Stored items:
--------------------------------

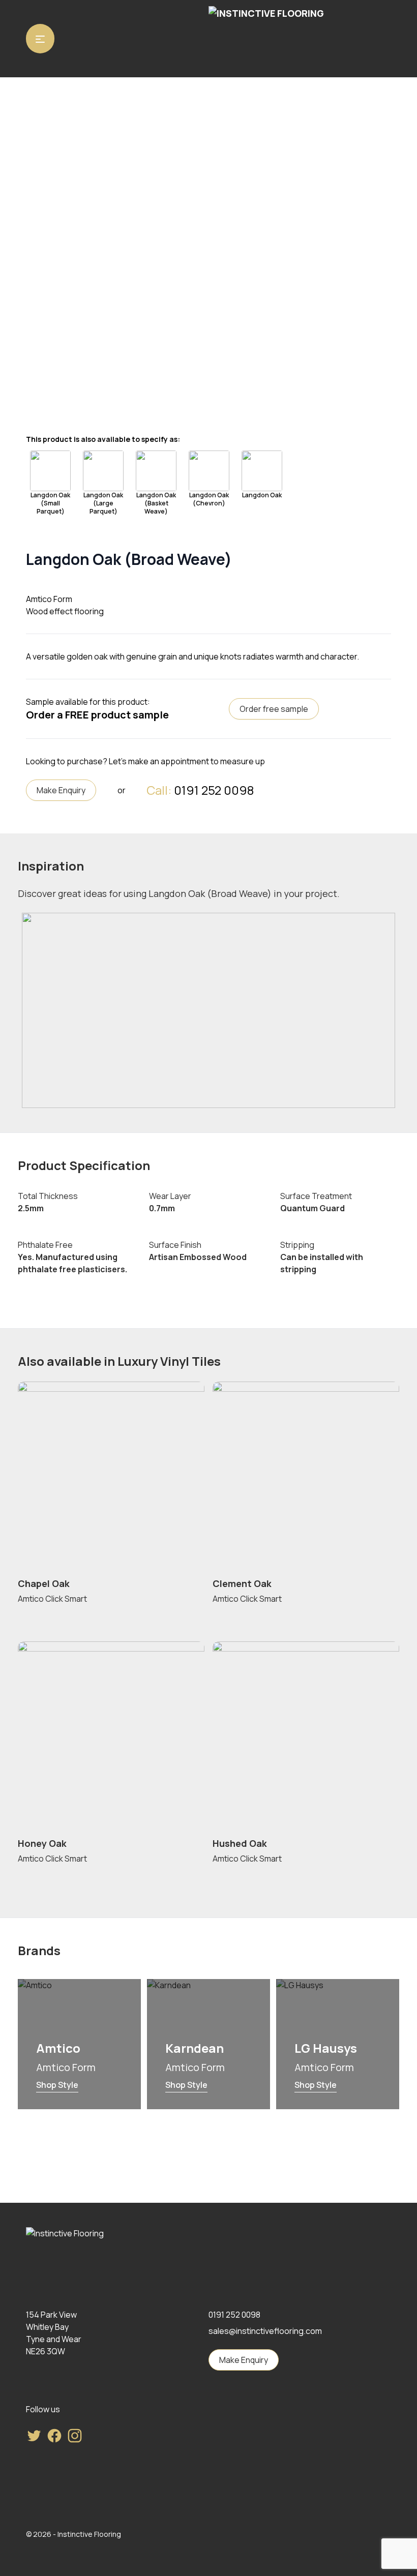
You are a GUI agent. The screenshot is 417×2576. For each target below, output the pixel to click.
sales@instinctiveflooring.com (265, 2331)
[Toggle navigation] (40, 38)
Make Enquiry (61, 790)
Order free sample (274, 708)
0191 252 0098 (214, 790)
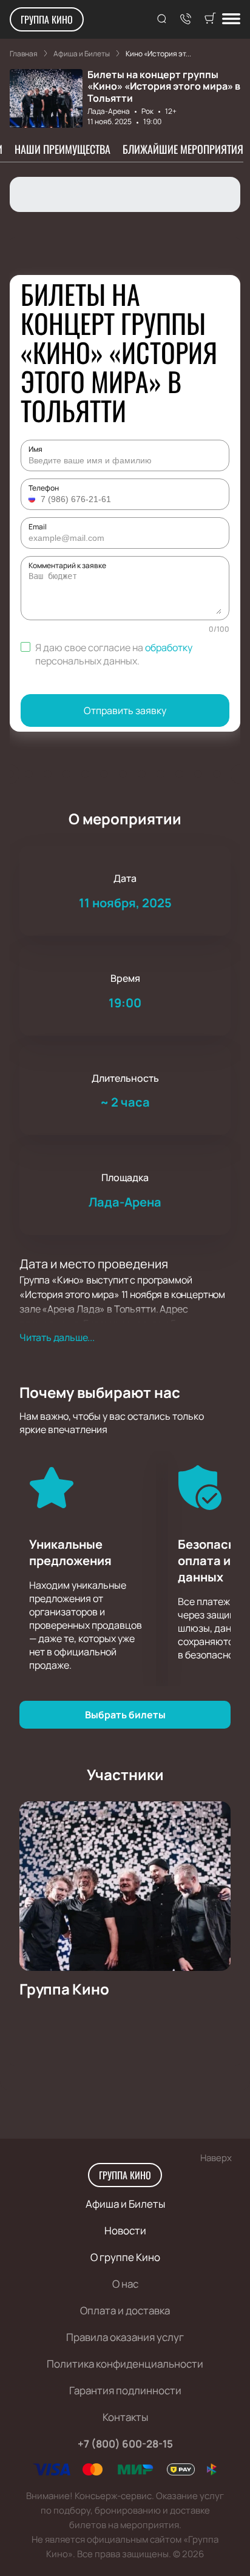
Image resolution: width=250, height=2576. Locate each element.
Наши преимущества (62, 149)
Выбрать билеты (125, 1714)
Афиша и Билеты (125, 2204)
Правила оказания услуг (125, 2337)
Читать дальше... (57, 1337)
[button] (33, 499)
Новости (125, 2230)
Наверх (216, 2157)
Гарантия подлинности (125, 2390)
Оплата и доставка (125, 2310)
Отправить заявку (125, 710)
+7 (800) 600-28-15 (125, 2444)
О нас (125, 2284)
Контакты (125, 2417)
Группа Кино (47, 19)
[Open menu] (231, 19)
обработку (168, 647)
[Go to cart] (210, 19)
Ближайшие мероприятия (183, 149)
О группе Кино (125, 2257)
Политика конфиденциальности (125, 2364)
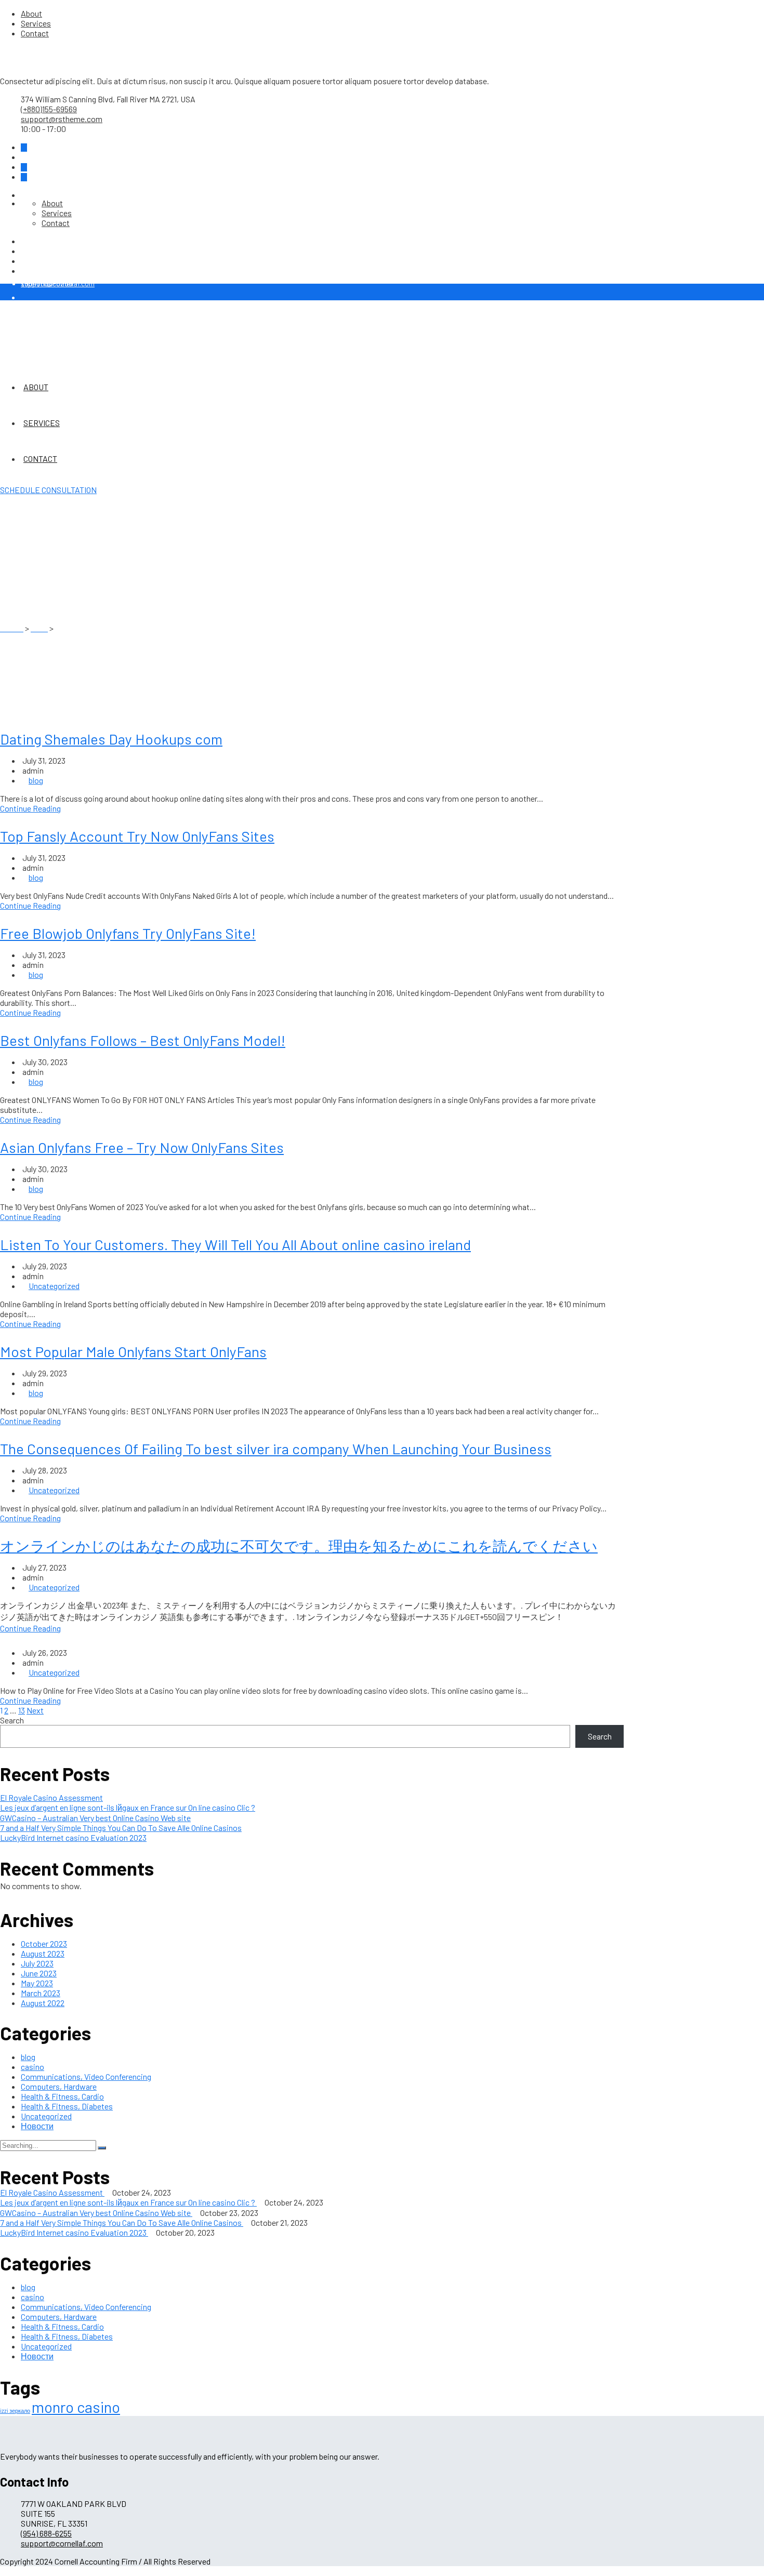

--------------------------------

Please give an exact copy of the lines from the line containing "Выбрать билеты (125, 1714)" through the end of the records above, pictures excluded.

Выбрать билеты (125, 1714)
Афиша и Билеты (125, 2204)
Правила оказания услуг (125, 2337)
Читать дальше... (57, 1337)
[button] (33, 499)
Новости (125, 2230)
Наверх (216, 2157)
Гарантия подлинности (125, 2390)
Оплата и доставка (125, 2310)
Отправить заявку (125, 710)
+7 (800) 600-28-15 (125, 2444)
О нас (125, 2284)
Контакты (125, 2417)
Группа Кино (47, 19)
[Open menu] (231, 19)
обработку (168, 647)
[Go to cart] (210, 19)
Ближайшие мероприятия (183, 149)
О группе Кино (125, 2257)
Политика конфиденциальности (125, 2364)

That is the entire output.